PROCEDIMENTO CRIADO EM 2018 PERMITE AO FISCO BLOQUEAR BENS DE CONTRIBUINTES INADIMPLENTES ANTES MESMO DE EXISTIR PROCESSO JUDICIAL
A Averbação Pré-Executória possibilita à Fazenda Nacional realizar o bloqueio de bens e direitos dos devedores da União, através da averbação da própria Certidão de Dívida Ativa diretamente no registro daquele bem ou direito, junto ao respectivo órgão competente, tornando-o indisponível - sem qualquer ordem judicial. Criado em 2018 através da lei 13.606, e regulamentado pela portaria PGFN n° 33/2018, este novo instituto gerou muita controvérsia no meio jurídico, dando logo ensejo a várias ADIs (Ação Direta de Inconstitucionalidade). Na última quinta-feira, o STF deu início ao julgamento conjunto das Adis, a fim de exarar um posicionamento definitivo acerca da (in)constitucionalidade da Averbação Pré-Executória.
A criação deste artifício inédito importa em substancial alteração na sistemática de cobrança do crédito tributário, instituindo, na prática, nova prerrogativa ao crédito fazendário: o bloqueio administrativo de bens e direitos dos devedores do Fisco Federal, sem nenhuma intervenção do Poder Judiciário. Isso porque o Estado possui meios e mecanismos próprios para a cobrança dos seus créditos. Após a constituição definitiva do crédito tributário, ante o não pagamento por parte do contribuinte e a consequente inscrição do débito em Dívida Ativa (fase administrativa), o Estado deve realizar a cobrança de seu crédito através de ação judicial própria para tanto – a ação de Execução Fiscal, regulada pela Lei 6.830/80. A inscrição em Dívida Ativa (mais precisamente a Certidão de Dívida Ativa – CDA) é, justamente, o título extrajudicial capaz de ensejar uma ação judicial de execução fiscal, onde os atos constritivos e expropriatórios (penhoras, bloqueios e leilões, por exemplo) encontram o meio próprio para acontecer, sempre através de ordens judiciais. Em outras palavras, com o advento da Averbação Pré-Executória, o iter de cobrança do crédito tributário passa a ser inverso: bloqueia-se administrativamente bens e direitos dos devedores, para depois executar judicialmente o débito. Esta prática está em total desalinhamento com a estrutura normativa constitucional e legal referente à cobrança do crédito fazendário.

#### [Dados]

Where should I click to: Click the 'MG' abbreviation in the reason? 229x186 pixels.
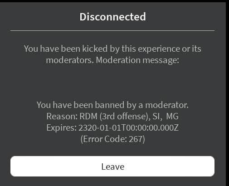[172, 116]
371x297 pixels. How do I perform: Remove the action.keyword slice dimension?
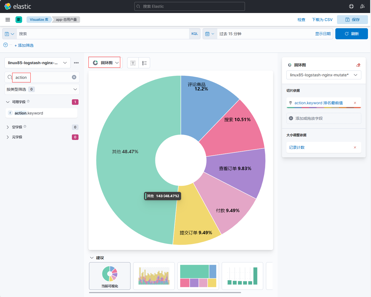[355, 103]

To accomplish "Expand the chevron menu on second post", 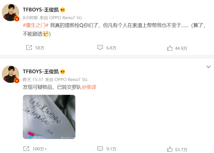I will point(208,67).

--

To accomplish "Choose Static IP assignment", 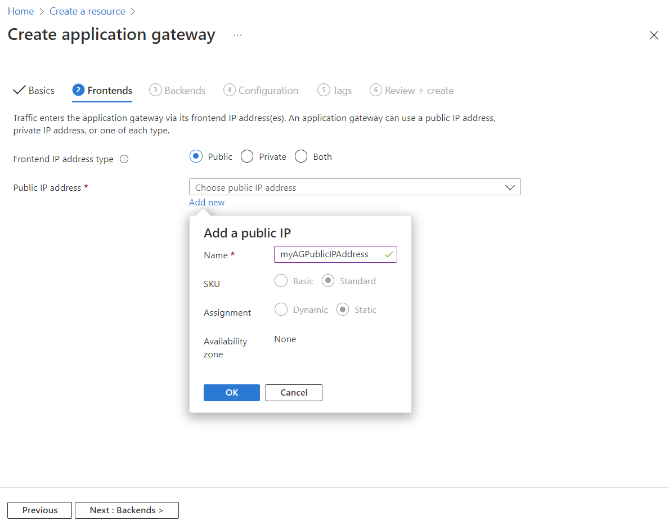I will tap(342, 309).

#### [Lista de tarefas]
• a. Reescreva o trecho do texto sobre a Averbação Pré-Executória que começa com as palavras "PROCEDIMENTO CRIADO EM" e termina com "da Averbação Pré-Executória.", trocando "Fazenda Nacional" por "Procuradoria da Fazenda Nacional".
• b. Indique se cada afirmação abaixo está de acordo com o texto sobre a Averbação Pré-Executória, respondendo sim ou não e citando as palavras do texto que decidem a questão: (i) A Averbação Pré-Executória foi criada em 2018 pela lei 13.606. (ii) A ação de Execução Fiscal é regulada pela Lei 6.830/80. (iii) O bloqueio feito pela Averbação Pré-Executória depende de ordem judicial.
• c. Transforme em lista o parágrafo do texto sobre a Averbação Pré-Executória que começa com "A Averbação Pré-Executória possibilita", mantendo seus fatos principais.

#### [Soluções]
• a.
PROCEDIMENTO CRIADO EM 2018 PERMITE AO FISCO BLOQUEAR BENS DE CONTRIBUINTES INADIMPLENTES ANTES MESMO DE EXISTIR PROCESSO JUDICIAL
A Averbação Pré-Executória possibilita à Procuradoria da Fazenda Nacional realizar o bloqueio de bens e direitos dos devedores da União, através da averbação da própria Certidão de Dívida Ativa diretamente no registro daquele bem ou direito, junto ao respectivo órgão competente, tornando-o indisponível - sem qualquer ordem judicial. Criado em 2018 através da lei 13.606, e regulamentado pela portaria PGFN n° 33/2018, este novo instituto gerou muita controvérsia no meio jurídico, dando logo ensejo a várias ADIs (Ação Direta de Inconstitucionalidade). Na última quinta-feira, o STF deu início ao julgamento conjunto das Adis, a fim de exarar um posicionamento definitivo acerca da (in)constitucionalidade da Averbação Pré-Executória.

• b.
(i) Sim: "Criado em 2018 através da lei 13.606".
(ii) Sim: "a ação de Execução Fiscal, regulada pela Lei 6.830/80".
(iii) Não: "tornando-o indisponível - sem qualquer ordem judicial".

• c.
- A Averbação Pré-Executória permite à Fazenda Nacional bloquear bens e direitos dos devedores da União. Para isso, ela averba a Certidão de Dívida Ativa no registro do bem junto ao órgão competente, sem ordem judicial.
- Foi criada em 2018 pela lei 13.606 e regulamentada pela portaria PGFN n° 33/2018.
- Gerou muita controvérsia no meio jurídico e deu origem a várias ADIs.
- Na última quinta-feira, o STF iniciou o julgamento conjunto das ADIs para firmar posição definitiva sobre sua (in)constitucionalidade.